Ах, как хотелось Бугоркову думать, что дед его был счастлив в жизни!

А Александр Сергеевич, кстати, думал иногда о Самсонове, о своем предке, вспоминая давно умершие мифы о том, что один из Самсоновых кончил жизнь самоубийством, перерезав себе горло бритвой. Якобы он участвовал в заговоре против царя, а когда заговор раскрылся, успел уехать в имение и покончить с собой. Вот Бугорков и жалел теперь, что не узнал все подробности раньше, когда еще живы были легенды: какого царя-то хотел убить его предок? Бугорков теперь простить себе не мог, что не расспросил стариков об этом деле. Может, он потомок какого-нибудь героя?! Все ж таки, шутка сказать, царя хотел убить! Вот только какого — неизвестно. Очень обидно ему было сознавать, что теперь, когда не было сил уйти из дома дальше двора, он не сможет проверить, правду ли говорили о Самсонове. Да и где проверишь?! Он ведь и сам еще был молодой, когда слышал эту историю. А рассказывали старики.
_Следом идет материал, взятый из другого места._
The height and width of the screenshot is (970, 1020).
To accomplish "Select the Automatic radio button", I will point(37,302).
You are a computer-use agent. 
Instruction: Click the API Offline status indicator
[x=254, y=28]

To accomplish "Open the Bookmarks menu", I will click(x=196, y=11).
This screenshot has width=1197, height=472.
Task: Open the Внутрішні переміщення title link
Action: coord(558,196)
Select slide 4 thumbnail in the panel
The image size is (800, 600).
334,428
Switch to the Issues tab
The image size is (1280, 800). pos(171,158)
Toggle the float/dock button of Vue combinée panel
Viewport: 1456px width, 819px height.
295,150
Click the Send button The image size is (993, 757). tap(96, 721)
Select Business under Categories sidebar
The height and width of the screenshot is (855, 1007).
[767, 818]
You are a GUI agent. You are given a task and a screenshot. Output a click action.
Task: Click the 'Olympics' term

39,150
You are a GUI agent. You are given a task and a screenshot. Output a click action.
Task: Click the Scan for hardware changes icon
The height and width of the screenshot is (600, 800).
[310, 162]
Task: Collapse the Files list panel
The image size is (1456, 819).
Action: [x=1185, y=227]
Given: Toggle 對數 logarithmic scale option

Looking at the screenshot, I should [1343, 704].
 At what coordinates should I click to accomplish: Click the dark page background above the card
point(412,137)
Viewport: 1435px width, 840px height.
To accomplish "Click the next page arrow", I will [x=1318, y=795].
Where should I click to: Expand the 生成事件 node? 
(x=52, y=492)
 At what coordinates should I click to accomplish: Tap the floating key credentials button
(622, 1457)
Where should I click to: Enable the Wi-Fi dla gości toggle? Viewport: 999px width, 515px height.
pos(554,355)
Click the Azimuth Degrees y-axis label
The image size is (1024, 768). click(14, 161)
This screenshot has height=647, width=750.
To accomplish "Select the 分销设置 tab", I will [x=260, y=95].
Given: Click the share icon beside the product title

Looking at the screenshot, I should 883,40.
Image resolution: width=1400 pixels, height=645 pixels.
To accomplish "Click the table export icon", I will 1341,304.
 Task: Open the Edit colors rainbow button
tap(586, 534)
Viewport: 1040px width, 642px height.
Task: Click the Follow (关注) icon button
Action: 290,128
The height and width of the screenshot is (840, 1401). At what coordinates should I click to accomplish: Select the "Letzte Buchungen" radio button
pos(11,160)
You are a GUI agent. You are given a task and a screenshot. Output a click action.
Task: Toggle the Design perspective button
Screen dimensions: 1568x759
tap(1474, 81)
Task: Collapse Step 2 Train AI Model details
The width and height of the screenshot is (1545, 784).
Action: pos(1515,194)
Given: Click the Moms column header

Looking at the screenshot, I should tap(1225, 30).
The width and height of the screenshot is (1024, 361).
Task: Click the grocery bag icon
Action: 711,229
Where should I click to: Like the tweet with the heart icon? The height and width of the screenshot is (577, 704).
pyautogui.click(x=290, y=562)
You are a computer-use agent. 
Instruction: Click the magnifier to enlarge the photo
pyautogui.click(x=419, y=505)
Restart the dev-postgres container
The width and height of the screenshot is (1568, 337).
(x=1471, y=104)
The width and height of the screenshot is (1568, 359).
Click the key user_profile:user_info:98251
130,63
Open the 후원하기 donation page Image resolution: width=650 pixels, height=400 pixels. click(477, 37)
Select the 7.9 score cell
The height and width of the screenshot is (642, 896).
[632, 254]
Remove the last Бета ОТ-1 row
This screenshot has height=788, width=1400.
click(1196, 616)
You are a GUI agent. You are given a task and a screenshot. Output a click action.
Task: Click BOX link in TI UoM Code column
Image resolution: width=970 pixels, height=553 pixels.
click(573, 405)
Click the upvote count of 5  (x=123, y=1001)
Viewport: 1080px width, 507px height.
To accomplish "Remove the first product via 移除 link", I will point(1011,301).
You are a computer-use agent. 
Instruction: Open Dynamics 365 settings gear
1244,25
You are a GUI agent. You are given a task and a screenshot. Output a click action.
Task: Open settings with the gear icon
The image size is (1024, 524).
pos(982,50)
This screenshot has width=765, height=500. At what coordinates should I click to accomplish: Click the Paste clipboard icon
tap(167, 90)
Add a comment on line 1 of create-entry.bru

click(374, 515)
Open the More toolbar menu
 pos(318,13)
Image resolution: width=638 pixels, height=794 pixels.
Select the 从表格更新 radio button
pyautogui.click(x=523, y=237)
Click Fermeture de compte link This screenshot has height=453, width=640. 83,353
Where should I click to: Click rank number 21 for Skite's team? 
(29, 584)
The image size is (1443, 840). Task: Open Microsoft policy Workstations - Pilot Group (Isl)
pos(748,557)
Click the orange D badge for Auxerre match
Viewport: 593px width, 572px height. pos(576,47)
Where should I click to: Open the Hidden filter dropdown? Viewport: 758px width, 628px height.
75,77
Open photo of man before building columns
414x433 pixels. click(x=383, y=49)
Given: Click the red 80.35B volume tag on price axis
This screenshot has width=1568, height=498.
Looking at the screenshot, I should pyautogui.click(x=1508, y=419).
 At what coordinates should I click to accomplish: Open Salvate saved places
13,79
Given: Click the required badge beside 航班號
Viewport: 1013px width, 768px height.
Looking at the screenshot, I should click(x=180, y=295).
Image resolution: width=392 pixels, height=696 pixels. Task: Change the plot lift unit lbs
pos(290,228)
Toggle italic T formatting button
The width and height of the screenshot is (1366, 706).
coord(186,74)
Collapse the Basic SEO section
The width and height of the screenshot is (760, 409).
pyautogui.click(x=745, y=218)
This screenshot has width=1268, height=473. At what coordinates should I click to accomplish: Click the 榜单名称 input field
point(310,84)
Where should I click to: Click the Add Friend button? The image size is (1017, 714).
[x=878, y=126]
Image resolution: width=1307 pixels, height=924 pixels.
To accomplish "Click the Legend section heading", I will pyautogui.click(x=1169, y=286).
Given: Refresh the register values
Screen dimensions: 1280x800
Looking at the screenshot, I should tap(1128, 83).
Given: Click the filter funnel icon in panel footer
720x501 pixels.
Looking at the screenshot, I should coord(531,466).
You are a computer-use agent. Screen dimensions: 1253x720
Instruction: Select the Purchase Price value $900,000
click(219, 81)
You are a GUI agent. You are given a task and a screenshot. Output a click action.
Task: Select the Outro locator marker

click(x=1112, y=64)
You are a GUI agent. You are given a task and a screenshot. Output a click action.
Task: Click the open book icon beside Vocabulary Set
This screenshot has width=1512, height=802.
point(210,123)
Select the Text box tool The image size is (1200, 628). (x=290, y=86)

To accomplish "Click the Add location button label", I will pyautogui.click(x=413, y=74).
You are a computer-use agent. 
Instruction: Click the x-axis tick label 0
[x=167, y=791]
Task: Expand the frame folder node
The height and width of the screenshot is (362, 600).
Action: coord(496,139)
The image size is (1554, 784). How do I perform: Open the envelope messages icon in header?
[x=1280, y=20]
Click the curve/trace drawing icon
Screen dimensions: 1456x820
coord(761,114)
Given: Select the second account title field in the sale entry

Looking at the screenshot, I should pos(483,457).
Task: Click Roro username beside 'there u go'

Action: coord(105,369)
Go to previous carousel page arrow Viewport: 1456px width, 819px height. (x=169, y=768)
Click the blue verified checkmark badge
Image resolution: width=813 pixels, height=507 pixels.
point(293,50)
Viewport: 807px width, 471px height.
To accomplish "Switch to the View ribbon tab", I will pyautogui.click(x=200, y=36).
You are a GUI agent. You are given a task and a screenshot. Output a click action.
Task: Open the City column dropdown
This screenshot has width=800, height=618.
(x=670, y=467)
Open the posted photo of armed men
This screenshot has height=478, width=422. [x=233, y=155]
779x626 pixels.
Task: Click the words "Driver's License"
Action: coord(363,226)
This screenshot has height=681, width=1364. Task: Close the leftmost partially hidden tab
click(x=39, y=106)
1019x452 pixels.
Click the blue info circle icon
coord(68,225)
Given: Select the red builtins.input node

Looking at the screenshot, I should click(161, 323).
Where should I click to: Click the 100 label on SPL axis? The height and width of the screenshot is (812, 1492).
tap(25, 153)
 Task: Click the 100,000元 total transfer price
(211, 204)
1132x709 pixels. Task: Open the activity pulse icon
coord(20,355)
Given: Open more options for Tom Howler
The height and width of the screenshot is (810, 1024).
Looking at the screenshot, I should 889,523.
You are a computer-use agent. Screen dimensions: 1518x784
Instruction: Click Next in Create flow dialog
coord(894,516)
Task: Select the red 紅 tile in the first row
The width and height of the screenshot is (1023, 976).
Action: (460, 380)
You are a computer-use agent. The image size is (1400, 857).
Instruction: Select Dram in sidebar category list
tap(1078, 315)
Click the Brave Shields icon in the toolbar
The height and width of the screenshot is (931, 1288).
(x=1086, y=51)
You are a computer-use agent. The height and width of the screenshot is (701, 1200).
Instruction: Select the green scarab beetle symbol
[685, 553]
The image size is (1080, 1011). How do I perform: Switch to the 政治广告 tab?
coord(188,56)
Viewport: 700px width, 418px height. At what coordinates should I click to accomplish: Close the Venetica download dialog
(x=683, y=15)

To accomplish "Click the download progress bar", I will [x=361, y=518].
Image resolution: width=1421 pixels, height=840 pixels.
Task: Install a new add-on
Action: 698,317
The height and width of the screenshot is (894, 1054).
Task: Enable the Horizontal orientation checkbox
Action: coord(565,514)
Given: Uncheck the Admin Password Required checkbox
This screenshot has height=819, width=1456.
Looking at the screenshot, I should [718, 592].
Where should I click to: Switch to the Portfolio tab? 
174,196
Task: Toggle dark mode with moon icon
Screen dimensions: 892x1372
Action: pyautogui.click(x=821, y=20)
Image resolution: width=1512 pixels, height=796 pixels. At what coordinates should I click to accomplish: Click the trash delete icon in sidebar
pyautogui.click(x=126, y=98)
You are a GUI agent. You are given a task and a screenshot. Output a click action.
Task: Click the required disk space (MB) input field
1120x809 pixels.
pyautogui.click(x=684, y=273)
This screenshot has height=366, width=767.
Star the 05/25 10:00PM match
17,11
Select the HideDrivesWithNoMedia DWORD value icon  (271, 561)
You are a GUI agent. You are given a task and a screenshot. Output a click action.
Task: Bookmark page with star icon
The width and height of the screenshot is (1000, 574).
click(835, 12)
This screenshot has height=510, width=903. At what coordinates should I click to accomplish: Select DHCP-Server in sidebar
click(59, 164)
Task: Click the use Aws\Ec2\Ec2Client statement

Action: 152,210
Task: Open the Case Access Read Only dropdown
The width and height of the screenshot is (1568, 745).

Люди ошибались, думая, что Бугоркова вел к могиле инстинкт смерти. Он просто был снисходителен к людям, делая вид, что ему хочется умереть. И вот еще что беспокоило его: он боялся, что кинутая им когда-то жена, стареющая Клавдия Васильевна, вернувшаяся в его дом, простив ему все грехи, может вдруг собраться среди зимы и уйти к себе в Воздвиженское. Какая ей нужда сидеть с немощным стариком! Вот он и обещал всем, что скоро умрет, что, дескать, недолго осталось ждать. Но годы шли, а он не умирал. И выходило, что он обманывал людей, а главное, Клавдию Васильевну опять обманывал, как когда-то… Он и сам не рад был, что зажился на свете.

В этих страданиях и заканчивал свою жизнь Александр Сергеевич Бугорков, о котором люди при встрече с Клавдией Васильевной привыкли уже спрашивать: «Он-то жив еще?» На что Клавдия Васильевна с усмешкой отвечала: «А то нет! Намедни внук приехал, так он с ним и вина стаканчик выпил. С печки на лавку, а с лавки опять на печь. Вот и вся его жизнь… Но ведь не бросишь! Греха на душу не возьмешь. Вот и живу вдовой при живом-то муже. Иной раз вспомнишь, каким он раньше был, и сама себе не поверишь… Нет!.. Совсем другой человек…»

15

Олег Петрович Воркуев, наездив за два с половиной года шесть тысяч километров на своем «Москвиче», так и не овладел искусством вождения. Ездить с ним боялись все: и Анастасия Сергеевна, и Верочка, и Тюхтин. Один Олежка, кажется, получал удовольствие, залезая на мягкое сиденье.

С этой машиной у Олега Петровича было столько мороки, что он наконец-то решился продать ее, а на вырученные деньги построить однокомнатную квартиру, оставив комнаты, в которых стало тесновато, Верочке с мужем и Олежкой.